◆ Text ◆
This, I believe, is correct. Trouble is, Gillard knew that a Carbon Tax would sink her at the last election: she BARELY sneaked through, and that only with the help of some highly interesting fellow travellers, plus one doctrinaire fanatic whose boss (Bob Brown, the leader of the Greens) is possibly the reason she has elected/been obliged to backflip. Why? Because loss of Greens support means automatic loss of government, and a thrashing at the polls that will put Labor out on its arse for at least two terms and possibly three (which is approximately how much time it will take the Liberal/National coalition to fix the damage done).

Climate Change Minister Greg Combet cited weekend rallies in favour of carbon pricing, support from senior economists, eminent Australians and climate change adviser Ross Garnaut as evidence of support for carbon pricing.

None of these "eminent Australians" is a climate scientist or an engineer, as far as I know. That makes Mr Combet's call an appeal to authority, which is an automatic sign of a lost argument.

"I know the Galaxy poll of course is suggesting people have a considerable degree of concerns about the issue," Mr Combet said. "The government understands those concerns."

Just what the hell do we have to do to make him acknowledge what that poll is telling him? It's telling him that the Australian people think HIS PLAN SUCKS, and maybe we should prepare a plate to print that in 72-point type, affix it to a baseball bat and (metaphorically) apply it to his head over and over again until he gets the message.

He said Mr Abbott's claims were "absurd, unsubstantiated and ridiculous".

◆ Provided records ◆
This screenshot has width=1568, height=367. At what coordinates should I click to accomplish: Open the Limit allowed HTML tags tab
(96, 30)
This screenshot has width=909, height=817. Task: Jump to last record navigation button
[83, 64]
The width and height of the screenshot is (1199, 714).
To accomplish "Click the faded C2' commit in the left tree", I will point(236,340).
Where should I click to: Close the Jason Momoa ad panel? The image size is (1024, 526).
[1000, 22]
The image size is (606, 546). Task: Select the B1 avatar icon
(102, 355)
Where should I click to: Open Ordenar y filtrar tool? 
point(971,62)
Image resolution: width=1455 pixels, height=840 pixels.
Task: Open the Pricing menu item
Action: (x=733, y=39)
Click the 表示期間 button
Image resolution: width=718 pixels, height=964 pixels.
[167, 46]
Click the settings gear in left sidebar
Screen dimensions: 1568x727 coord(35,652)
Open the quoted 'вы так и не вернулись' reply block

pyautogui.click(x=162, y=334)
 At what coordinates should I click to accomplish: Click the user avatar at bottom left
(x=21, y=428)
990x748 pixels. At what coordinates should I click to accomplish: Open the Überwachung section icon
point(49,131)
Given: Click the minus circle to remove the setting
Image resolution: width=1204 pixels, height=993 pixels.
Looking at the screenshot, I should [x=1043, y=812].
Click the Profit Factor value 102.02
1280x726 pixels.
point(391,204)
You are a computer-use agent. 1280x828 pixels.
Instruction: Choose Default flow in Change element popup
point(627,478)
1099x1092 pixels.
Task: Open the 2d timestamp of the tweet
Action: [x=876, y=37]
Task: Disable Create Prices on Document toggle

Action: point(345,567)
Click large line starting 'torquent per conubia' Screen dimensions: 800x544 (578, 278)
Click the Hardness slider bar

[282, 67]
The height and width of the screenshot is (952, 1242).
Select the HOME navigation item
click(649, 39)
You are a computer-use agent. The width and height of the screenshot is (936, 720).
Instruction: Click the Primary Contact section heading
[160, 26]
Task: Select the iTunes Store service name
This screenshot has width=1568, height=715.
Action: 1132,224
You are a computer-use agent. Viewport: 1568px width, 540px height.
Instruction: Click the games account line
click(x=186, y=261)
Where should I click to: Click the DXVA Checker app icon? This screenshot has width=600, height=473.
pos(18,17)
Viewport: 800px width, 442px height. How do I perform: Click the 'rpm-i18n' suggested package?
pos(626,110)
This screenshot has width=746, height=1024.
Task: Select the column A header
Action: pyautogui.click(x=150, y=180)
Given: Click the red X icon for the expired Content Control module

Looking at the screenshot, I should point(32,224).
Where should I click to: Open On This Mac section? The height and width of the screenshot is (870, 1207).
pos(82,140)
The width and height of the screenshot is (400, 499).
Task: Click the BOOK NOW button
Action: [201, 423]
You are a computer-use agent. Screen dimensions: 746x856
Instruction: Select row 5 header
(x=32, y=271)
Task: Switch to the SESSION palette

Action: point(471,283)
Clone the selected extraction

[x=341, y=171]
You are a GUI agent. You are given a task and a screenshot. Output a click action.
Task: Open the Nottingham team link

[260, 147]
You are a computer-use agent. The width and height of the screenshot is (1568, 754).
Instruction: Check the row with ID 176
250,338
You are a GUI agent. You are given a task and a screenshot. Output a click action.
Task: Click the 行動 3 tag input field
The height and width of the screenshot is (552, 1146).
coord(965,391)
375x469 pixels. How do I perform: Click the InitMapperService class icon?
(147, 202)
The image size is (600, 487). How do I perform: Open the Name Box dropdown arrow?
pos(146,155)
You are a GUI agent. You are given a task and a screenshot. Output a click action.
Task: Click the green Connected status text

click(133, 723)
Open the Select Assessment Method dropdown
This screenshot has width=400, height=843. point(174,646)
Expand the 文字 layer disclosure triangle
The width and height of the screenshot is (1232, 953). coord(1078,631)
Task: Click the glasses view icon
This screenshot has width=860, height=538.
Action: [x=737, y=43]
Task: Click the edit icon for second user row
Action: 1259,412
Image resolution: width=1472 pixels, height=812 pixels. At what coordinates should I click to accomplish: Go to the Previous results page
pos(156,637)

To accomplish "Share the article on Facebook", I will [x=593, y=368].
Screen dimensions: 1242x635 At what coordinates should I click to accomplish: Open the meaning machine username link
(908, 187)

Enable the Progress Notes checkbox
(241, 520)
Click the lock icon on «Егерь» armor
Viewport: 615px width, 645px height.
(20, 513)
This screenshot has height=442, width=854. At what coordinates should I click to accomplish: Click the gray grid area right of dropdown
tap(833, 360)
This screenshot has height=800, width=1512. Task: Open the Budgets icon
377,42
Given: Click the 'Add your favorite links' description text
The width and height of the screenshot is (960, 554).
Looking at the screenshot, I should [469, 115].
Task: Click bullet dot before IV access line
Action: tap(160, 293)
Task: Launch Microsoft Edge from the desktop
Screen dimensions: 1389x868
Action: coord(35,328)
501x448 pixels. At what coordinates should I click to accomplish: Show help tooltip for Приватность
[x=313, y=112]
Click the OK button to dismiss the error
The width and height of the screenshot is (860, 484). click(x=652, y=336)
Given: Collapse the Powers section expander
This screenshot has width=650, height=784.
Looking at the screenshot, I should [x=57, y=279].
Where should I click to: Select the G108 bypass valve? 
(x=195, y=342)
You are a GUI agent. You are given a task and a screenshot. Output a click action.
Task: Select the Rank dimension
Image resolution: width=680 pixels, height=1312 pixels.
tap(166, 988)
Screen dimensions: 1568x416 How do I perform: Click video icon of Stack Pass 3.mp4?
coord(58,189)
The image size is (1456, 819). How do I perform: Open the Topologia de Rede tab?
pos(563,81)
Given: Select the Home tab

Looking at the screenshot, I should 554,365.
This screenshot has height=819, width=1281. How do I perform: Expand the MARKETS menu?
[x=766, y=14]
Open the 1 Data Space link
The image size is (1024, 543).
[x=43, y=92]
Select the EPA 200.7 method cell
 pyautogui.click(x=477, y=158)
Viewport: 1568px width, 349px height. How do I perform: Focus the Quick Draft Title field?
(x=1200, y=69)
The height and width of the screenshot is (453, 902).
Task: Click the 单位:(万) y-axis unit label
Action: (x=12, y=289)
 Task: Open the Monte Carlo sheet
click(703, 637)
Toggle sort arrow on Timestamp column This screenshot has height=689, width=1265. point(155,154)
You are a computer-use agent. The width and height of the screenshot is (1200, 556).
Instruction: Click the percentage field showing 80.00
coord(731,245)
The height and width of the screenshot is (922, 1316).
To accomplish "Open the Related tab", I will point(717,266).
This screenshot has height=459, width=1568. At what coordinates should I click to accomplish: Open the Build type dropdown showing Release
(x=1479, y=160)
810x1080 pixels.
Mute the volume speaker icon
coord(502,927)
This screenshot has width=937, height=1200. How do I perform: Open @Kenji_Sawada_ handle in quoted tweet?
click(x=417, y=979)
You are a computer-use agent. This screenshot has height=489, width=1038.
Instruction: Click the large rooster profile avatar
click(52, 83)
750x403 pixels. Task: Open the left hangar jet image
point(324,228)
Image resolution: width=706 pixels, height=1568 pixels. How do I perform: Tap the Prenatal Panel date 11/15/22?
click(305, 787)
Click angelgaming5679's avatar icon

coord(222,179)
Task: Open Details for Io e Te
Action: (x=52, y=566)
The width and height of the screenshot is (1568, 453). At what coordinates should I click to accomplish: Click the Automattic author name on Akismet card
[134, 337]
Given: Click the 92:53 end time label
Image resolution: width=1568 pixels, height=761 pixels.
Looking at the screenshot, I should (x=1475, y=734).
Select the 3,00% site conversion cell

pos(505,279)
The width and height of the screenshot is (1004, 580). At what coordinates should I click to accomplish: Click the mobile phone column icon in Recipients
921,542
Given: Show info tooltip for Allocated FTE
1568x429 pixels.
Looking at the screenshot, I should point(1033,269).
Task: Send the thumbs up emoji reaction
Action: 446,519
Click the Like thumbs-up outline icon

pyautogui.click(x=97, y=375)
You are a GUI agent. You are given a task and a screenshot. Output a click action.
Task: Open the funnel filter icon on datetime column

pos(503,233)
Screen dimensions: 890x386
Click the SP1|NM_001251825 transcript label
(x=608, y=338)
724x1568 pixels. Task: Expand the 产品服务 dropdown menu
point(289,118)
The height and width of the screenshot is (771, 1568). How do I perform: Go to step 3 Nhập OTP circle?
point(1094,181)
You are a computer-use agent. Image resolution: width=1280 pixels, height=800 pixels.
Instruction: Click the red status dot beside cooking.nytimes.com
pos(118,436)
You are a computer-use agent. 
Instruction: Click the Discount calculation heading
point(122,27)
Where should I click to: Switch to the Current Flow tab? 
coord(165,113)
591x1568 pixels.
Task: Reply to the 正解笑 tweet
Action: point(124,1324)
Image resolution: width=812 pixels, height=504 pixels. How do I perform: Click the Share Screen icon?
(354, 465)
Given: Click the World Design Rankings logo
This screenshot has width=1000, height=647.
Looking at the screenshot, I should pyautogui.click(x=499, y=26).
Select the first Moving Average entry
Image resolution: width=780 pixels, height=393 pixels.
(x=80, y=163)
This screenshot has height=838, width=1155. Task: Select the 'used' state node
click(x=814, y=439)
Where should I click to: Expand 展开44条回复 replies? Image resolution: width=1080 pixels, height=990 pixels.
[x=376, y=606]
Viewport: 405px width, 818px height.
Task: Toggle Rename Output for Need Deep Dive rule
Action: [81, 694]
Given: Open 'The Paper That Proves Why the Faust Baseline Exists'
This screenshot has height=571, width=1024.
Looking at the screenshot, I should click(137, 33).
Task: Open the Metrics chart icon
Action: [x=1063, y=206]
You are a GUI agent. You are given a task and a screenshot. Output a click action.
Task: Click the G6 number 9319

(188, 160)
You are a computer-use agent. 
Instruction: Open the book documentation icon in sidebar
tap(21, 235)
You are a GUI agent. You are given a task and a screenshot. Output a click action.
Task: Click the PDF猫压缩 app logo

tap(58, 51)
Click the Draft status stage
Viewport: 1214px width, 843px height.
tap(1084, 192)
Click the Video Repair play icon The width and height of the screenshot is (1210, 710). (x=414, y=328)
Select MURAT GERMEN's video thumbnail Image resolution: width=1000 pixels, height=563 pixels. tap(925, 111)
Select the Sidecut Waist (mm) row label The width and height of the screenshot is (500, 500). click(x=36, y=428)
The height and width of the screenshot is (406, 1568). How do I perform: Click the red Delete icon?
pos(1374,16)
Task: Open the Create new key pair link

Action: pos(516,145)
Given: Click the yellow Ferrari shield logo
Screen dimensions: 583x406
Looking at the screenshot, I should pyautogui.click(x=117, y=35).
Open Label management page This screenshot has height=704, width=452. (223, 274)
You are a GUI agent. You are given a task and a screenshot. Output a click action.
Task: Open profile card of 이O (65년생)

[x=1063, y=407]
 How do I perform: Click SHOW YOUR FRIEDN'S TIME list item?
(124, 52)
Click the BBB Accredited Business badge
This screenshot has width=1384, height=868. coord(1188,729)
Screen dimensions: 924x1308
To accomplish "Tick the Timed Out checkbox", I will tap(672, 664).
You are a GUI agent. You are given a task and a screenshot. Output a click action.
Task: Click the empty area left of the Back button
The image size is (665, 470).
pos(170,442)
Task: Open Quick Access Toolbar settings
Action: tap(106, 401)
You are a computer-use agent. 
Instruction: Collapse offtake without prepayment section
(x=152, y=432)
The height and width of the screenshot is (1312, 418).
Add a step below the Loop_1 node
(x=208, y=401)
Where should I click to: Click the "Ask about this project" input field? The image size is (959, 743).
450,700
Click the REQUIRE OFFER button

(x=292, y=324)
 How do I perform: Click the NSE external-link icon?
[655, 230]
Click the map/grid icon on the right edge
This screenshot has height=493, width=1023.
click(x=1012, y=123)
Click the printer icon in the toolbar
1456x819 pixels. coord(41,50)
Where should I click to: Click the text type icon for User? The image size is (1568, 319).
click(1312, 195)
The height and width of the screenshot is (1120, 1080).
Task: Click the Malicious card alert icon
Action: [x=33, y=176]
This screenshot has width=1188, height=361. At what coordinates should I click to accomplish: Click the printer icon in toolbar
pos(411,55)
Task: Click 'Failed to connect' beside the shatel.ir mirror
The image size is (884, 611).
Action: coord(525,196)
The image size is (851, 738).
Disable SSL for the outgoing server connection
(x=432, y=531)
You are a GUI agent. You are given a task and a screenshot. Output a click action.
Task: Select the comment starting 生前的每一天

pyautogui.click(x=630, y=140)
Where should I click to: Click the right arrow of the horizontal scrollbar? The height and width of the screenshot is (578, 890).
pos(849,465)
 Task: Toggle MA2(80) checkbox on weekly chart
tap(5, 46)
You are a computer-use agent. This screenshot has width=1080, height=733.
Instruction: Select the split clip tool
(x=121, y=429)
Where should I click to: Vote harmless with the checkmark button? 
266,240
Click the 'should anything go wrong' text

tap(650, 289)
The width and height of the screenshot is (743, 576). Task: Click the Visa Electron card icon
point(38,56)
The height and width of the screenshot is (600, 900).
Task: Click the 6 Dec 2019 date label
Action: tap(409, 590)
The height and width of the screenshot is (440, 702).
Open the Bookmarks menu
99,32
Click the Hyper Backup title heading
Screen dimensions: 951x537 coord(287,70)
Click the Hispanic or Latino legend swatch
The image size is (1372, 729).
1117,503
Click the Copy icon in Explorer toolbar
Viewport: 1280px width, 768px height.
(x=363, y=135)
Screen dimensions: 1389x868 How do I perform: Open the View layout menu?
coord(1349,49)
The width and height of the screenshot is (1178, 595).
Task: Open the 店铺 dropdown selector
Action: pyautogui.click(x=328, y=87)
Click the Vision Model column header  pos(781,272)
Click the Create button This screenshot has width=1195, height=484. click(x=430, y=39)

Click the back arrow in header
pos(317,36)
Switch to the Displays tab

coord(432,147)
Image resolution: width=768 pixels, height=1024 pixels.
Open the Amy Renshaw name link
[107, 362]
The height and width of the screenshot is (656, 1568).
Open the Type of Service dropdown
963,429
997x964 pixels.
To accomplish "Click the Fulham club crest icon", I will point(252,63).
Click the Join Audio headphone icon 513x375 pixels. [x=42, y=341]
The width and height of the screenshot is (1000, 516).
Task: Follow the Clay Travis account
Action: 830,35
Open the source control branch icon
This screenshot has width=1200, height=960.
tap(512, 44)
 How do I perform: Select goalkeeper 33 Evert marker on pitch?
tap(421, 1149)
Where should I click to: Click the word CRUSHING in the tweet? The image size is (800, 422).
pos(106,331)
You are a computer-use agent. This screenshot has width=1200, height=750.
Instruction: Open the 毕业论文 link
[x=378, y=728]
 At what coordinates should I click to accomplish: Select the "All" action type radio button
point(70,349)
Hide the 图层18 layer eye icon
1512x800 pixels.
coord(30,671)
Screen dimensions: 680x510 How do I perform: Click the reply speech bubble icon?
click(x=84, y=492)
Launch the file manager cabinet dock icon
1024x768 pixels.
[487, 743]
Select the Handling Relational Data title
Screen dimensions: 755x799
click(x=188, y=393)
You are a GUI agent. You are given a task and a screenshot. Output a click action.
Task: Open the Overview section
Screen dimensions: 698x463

◆ Task prompt ◆
Write out the part of the carbon tax text that opens with the words containing "This, I believe, is" and closes with "the damage done).". The rows are separate material with no connection to the carbon tax text.

◆ Answer box ◆
This, I believe, is correct. Trouble is, Gillard knew that a Carbon Tax would sink her at the last election: she BARELY sneaked through, and that only with the help of some highly interesting fellow travellers, plus one doctrinaire fanatic whose boss (Bob Brown, the leader of the Greens) is possibly the reason she has elected/been obliged to backflip. Why? Because loss of Greens support means automatic loss of government, and a thrashing at the polls that will put Labor out on its arse for at least two terms and possibly three (which is approximately how much time it will take the Liberal/National coalition to fix the damage done).